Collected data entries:

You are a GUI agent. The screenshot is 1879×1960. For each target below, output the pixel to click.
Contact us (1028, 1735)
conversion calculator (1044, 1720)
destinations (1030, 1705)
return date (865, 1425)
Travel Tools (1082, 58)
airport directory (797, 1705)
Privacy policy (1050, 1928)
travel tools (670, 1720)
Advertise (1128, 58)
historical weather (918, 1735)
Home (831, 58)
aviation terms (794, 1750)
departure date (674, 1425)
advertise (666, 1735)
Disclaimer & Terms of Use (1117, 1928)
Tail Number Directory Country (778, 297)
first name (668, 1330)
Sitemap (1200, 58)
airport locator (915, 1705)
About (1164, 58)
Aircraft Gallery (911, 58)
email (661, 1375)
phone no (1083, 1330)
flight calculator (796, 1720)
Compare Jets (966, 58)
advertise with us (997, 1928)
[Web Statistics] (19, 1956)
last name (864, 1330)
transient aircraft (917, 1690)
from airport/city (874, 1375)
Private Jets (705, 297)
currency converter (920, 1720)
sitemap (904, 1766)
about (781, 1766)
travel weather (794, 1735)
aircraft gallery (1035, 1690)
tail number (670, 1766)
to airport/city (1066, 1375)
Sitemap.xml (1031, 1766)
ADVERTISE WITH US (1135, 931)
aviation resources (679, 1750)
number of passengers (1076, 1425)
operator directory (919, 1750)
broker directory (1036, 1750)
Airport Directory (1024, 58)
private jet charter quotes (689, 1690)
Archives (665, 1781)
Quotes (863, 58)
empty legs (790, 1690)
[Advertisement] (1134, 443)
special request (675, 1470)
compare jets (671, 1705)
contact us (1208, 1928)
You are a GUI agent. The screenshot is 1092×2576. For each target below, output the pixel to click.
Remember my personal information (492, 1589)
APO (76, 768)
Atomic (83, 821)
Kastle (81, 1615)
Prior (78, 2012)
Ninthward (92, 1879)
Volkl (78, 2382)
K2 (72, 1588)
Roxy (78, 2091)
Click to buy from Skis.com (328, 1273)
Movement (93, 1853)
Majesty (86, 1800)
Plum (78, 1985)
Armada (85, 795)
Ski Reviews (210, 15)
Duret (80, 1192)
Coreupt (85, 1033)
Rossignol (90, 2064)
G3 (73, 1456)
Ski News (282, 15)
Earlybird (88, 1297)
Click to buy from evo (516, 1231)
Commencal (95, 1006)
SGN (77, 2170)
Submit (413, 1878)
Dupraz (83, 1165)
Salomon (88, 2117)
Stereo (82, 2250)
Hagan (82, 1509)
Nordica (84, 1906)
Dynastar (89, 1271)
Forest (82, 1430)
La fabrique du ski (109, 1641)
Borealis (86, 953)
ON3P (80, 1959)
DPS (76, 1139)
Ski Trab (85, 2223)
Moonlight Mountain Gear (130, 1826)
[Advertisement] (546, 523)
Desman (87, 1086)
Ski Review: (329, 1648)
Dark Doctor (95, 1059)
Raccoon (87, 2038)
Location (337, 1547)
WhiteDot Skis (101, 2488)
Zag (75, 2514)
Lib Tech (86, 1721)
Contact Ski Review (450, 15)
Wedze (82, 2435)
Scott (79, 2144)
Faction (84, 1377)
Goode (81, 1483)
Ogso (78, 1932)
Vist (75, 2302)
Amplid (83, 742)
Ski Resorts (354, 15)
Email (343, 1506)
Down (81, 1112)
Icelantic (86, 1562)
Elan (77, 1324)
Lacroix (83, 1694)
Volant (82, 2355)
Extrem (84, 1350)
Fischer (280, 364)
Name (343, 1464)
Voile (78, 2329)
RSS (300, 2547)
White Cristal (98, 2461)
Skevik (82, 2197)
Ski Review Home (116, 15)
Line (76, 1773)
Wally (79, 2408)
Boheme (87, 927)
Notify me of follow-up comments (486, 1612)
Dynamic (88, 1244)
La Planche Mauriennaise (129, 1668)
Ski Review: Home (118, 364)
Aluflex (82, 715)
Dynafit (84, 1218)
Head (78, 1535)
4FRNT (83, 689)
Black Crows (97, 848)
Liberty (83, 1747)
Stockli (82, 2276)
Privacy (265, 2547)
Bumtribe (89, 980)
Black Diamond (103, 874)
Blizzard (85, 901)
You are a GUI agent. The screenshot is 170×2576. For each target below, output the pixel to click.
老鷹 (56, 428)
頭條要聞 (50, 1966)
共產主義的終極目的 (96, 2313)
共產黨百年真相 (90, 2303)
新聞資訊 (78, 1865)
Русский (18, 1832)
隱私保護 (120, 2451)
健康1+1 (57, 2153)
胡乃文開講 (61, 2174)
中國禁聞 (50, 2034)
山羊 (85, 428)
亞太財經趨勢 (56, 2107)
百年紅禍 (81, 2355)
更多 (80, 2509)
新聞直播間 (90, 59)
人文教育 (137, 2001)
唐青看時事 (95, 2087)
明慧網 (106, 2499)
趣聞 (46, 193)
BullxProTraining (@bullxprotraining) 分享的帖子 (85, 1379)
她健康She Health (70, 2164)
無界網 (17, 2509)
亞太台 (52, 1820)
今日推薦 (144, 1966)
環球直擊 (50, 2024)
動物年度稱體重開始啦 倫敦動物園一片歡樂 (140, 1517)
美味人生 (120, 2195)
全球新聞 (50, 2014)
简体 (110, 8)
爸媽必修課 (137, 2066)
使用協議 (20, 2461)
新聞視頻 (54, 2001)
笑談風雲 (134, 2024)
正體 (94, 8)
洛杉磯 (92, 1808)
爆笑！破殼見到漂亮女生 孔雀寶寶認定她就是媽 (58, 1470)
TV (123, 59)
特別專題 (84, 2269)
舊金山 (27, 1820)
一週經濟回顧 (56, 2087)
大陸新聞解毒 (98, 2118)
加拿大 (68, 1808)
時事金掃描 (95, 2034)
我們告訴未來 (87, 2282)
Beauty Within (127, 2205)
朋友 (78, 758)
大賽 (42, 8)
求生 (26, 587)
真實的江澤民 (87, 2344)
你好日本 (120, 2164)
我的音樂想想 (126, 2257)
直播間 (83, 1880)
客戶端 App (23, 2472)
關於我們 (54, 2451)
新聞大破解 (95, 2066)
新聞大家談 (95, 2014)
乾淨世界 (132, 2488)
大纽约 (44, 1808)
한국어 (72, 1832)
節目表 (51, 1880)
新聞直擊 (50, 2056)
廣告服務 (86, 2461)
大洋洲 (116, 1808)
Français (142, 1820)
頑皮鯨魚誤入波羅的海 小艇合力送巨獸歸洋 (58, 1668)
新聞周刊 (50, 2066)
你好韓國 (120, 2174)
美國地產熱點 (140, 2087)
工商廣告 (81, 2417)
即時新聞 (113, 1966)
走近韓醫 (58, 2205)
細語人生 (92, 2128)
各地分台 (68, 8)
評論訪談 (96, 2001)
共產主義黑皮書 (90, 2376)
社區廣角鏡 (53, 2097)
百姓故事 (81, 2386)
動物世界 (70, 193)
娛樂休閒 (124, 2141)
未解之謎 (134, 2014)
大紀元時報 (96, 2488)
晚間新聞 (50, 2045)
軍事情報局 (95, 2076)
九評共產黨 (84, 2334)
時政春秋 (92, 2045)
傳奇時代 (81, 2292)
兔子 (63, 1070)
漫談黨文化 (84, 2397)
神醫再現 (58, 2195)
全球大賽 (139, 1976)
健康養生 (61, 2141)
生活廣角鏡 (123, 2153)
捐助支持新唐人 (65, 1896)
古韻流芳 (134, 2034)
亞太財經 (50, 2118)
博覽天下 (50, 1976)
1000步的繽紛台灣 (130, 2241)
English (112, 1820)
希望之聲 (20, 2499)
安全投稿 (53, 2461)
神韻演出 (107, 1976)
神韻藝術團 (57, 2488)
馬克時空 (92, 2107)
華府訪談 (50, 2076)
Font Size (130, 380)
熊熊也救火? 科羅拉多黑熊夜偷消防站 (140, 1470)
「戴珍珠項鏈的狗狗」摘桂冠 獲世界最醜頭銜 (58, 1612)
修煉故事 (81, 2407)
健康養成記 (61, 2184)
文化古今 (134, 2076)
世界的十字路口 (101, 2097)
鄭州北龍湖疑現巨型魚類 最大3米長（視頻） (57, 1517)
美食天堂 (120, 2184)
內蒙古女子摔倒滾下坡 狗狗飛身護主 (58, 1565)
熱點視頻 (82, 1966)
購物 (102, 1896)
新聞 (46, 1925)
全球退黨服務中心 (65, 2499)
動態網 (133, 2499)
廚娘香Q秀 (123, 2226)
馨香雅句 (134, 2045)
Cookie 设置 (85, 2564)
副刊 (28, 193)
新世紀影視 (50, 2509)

What needs to be done »
In your answer, include only the lines above starting at the line that holds "Volant (82, 2355)" and ending at the line that holds "Head (78, 1535)", copied exactly.

Completed exercise »
Volant (82, 2355)
Extrem (84, 1350)
Fischer (280, 364)
Name (343, 1464)
Voile (78, 2329)
RSS (300, 2547)
White Cristal (98, 2461)
Skevik (82, 2197)
Ski Review Home (116, 15)
Line (76, 1773)
Wally (79, 2408)
Boheme (87, 927)
Notify me of follow-up comments (486, 1612)
Dynamic (88, 1244)
La Planche Mauriennaise (129, 1668)
Ski Review: Home (118, 364)
Aluflex (82, 715)
Dynafit (84, 1218)
Head (78, 1535)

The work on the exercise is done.